● Raw data

☆ ☆ ☆ ☆ ☆ ☆ ☆

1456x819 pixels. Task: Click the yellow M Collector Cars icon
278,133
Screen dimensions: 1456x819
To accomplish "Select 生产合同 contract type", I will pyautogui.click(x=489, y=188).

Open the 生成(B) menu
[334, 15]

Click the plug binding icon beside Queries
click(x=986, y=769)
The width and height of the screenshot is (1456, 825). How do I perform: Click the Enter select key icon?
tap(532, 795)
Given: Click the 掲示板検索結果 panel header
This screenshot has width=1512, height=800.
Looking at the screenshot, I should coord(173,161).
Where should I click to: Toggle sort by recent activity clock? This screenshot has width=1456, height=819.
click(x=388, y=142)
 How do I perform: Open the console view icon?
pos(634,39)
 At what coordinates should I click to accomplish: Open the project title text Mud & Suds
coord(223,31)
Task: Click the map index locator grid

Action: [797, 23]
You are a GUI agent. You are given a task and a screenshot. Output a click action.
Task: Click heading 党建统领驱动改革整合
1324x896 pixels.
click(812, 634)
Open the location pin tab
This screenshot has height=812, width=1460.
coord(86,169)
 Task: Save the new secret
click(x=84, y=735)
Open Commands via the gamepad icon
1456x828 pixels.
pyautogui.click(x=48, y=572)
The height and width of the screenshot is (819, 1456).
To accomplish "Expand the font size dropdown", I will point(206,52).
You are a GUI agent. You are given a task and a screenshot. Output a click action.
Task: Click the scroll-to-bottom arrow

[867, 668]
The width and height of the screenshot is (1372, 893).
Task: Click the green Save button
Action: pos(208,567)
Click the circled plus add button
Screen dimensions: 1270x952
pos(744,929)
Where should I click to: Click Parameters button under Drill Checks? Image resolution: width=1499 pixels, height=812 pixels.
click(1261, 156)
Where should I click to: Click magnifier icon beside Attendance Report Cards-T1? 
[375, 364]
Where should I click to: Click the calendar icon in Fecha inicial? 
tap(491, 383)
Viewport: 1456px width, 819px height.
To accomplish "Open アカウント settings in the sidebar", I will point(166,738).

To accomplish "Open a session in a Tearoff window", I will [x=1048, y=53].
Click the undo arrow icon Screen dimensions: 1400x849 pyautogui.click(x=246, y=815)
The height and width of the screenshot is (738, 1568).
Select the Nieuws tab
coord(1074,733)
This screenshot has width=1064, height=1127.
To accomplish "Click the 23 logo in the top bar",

☆ ☆ ☆ ☆ ☆ ☆ ☆

● Work to be completed
Could you return all lines from the records that include the word "will"?

● Exercise solution
To accomplish "Select 生产合同 contract type", I will pyautogui.click(x=489, y=188).
To accomplish "Expand the font size dropdown", I will point(206,52).
To accomplish "Open アカウント settings in the sidebar", I will point(166,738).
To accomplish "Open a session in a Tearoff window", I will [x=1048, y=53].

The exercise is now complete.